[start]

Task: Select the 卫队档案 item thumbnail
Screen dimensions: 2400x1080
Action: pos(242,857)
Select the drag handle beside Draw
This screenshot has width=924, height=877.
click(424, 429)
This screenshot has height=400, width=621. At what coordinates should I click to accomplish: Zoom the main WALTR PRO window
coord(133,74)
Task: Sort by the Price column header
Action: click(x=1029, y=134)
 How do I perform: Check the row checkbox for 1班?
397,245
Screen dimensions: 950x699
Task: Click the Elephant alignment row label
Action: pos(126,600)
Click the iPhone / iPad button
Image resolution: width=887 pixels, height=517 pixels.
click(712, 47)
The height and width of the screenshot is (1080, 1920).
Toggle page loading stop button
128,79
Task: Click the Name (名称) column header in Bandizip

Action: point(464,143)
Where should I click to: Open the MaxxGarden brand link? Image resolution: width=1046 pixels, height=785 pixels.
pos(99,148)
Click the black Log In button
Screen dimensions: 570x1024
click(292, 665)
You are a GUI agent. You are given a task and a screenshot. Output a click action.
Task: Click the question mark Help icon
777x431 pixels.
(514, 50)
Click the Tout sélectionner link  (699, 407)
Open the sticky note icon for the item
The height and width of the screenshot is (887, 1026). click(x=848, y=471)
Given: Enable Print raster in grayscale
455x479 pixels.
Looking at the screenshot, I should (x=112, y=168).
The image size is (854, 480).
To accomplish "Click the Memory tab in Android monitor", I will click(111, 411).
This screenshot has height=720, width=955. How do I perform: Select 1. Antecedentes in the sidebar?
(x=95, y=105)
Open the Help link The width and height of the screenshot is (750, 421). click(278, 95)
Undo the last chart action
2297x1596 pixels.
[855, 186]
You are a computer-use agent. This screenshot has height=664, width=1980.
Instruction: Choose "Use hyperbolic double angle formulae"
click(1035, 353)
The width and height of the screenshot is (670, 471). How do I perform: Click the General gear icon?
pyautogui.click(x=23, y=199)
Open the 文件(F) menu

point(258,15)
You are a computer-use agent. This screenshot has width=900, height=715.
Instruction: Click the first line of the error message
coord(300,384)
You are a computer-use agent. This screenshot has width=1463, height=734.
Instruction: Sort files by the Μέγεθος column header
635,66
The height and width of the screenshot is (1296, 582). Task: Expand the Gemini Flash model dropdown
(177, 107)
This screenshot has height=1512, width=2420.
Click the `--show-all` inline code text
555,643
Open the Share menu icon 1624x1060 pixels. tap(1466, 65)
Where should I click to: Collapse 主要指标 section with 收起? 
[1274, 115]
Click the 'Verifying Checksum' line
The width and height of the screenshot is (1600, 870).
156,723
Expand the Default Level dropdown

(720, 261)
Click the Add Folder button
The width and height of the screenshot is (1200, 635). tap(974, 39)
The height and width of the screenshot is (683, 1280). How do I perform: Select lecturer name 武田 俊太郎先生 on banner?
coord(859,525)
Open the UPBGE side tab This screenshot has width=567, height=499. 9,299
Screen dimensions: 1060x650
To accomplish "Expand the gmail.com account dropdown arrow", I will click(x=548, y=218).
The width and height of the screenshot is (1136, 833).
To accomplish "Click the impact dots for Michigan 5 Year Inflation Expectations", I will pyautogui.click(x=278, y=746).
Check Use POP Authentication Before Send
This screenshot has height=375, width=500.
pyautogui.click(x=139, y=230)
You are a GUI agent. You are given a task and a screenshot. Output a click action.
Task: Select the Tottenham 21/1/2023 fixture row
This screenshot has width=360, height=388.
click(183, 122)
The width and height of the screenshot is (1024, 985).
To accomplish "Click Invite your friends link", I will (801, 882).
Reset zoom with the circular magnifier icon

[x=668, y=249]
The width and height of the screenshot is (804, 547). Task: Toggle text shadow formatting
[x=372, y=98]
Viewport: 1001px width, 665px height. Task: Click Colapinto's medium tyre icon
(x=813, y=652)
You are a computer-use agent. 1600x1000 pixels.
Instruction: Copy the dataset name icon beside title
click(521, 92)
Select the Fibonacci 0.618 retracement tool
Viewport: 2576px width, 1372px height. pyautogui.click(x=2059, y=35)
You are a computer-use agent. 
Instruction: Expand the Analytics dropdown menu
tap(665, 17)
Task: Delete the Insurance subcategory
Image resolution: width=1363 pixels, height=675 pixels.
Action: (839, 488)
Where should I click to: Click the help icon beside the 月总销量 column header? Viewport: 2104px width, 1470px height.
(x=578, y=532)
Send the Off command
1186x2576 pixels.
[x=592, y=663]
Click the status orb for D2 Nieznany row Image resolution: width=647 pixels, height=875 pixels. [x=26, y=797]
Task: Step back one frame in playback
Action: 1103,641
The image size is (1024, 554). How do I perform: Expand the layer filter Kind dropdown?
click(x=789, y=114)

[end]

Swap every "Instruction" in the items above for "Goal", then write the lines out again with nothing else changed.

Task: Select the 卫队档案 item thumbnail
Screen dimensions: 2400x1080
Action: pos(242,857)
Select the drag handle beside Draw
This screenshot has width=924, height=877.
click(424, 429)
This screenshot has height=400, width=621. At what coordinates should I click to accomplish: Zoom the main WALTR PRO window
coord(133,74)
Task: Sort by the Price column header
Action: click(x=1029, y=134)
 How do I perform: Check the row checkbox for 1班?
397,245
Screen dimensions: 950x699
Task: Click the Elephant alignment row label
Action: pos(126,600)
Click the iPhone / iPad button
Image resolution: width=887 pixels, height=517 pixels.
click(712, 47)
The height and width of the screenshot is (1080, 1920).
Toggle page loading stop button
128,79
Task: Click the Name (名称) column header in Bandizip

Action: point(464,143)
Where should I click to: Open the MaxxGarden brand link? Image resolution: width=1046 pixels, height=785 pixels.
pos(99,148)
Click the black Log In button
Screen dimensions: 570x1024
click(292, 665)
You are a GUI agent. You are given a task and a screenshot. Output a click action.
Task: Click the question mark Help icon
777x431 pixels.
(514, 50)
Click the Tout sélectionner link  (699, 407)
Open the sticky note icon for the item
The height and width of the screenshot is (887, 1026). click(x=848, y=471)
Given: Enable Print raster in grayscale
455x479 pixels.
Looking at the screenshot, I should (x=112, y=168).
The image size is (854, 480).
To accomplish "Click the Memory tab in Android monitor", I will click(111, 411).
This screenshot has height=720, width=955. How do I perform: Select 1. Antecedentes in the sidebar?
(x=95, y=105)
Open the Help link The width and height of the screenshot is (750, 421). click(278, 95)
Undo the last chart action
2297x1596 pixels.
[855, 186]
You are a computer-use agent. This screenshot has height=664, width=1980.
Goal: Choose "Use hyperbolic double angle formulae"
click(1035, 353)
The width and height of the screenshot is (670, 471). How do I perform: Click the General gear icon?
pyautogui.click(x=23, y=199)
Open the 文件(F) menu

point(258,15)
You are a computer-use agent. This screenshot has width=900, height=715.
Goal: Click the first line of the error message
coord(300,384)
You are a computer-use agent. This screenshot has width=1463, height=734.
Goal: Sort files by the Μέγεθος column header
635,66
The height and width of the screenshot is (1296, 582). Task: Expand the Gemini Flash model dropdown
(177, 107)
This screenshot has height=1512, width=2420.
Click the `--show-all` inline code text
555,643
Open the Share menu icon 1624x1060 pixels. tap(1466, 65)
Where should I click to: Collapse 主要指标 section with 收起? 
[1274, 115]
Click the 'Verifying Checksum' line
The width and height of the screenshot is (1600, 870).
156,723
Expand the Default Level dropdown

(720, 261)
Click the Add Folder button
The width and height of the screenshot is (1200, 635). tap(974, 39)
The height and width of the screenshot is (683, 1280). How do I perform: Select lecturer name 武田 俊太郎先生 on banner?
coord(859,525)
Open the UPBGE side tab This screenshot has width=567, height=499. 9,299
Screen dimensions: 1060x650
To accomplish "Expand the gmail.com account dropdown arrow", I will click(x=548, y=218).
The width and height of the screenshot is (1136, 833).
To accomplish "Click the impact dots for Michigan 5 Year Inflation Expectations", I will pyautogui.click(x=278, y=746).
Check Use POP Authentication Before Send
This screenshot has height=375, width=500.
pyautogui.click(x=139, y=230)
You are a GUI agent. You are given a task and a screenshot. Output a click action.
Task: Select the Tottenham 21/1/2023 fixture row
This screenshot has width=360, height=388.
click(183, 122)
The width and height of the screenshot is (1024, 985).
To accomplish "Click Invite your friends link", I will (801, 882).
Reset zoom with the circular magnifier icon

[x=668, y=249]
The width and height of the screenshot is (804, 547). Task: Toggle text shadow formatting
[x=372, y=98]
Viewport: 1001px width, 665px height. Task: Click Colapinto's medium tyre icon
(x=813, y=652)
You are a computer-use agent. 1600x1000 pixels.
Goal: Copy the dataset name icon beside title
click(521, 92)
Select the Fibonacci 0.618 retracement tool
Viewport: 2576px width, 1372px height. pyautogui.click(x=2059, y=35)
You are a computer-use agent. 
Goal: Expand the Analytics dropdown menu
tap(665, 17)
Task: Delete the Insurance subcategory
Image resolution: width=1363 pixels, height=675 pixels.
Action: (839, 488)
Where should I click to: Click the help icon beside the 月总销量 column header? Viewport: 2104px width, 1470px height.
(x=578, y=532)
Send the Off command
1186x2576 pixels.
[x=592, y=663]
Click the status orb for D2 Nieznany row Image resolution: width=647 pixels, height=875 pixels. [x=26, y=797]
Task: Step back one frame in playback
Action: 1103,641
The image size is (1024, 554). How do I perform: Expand the layer filter Kind dropdown?
click(x=789, y=114)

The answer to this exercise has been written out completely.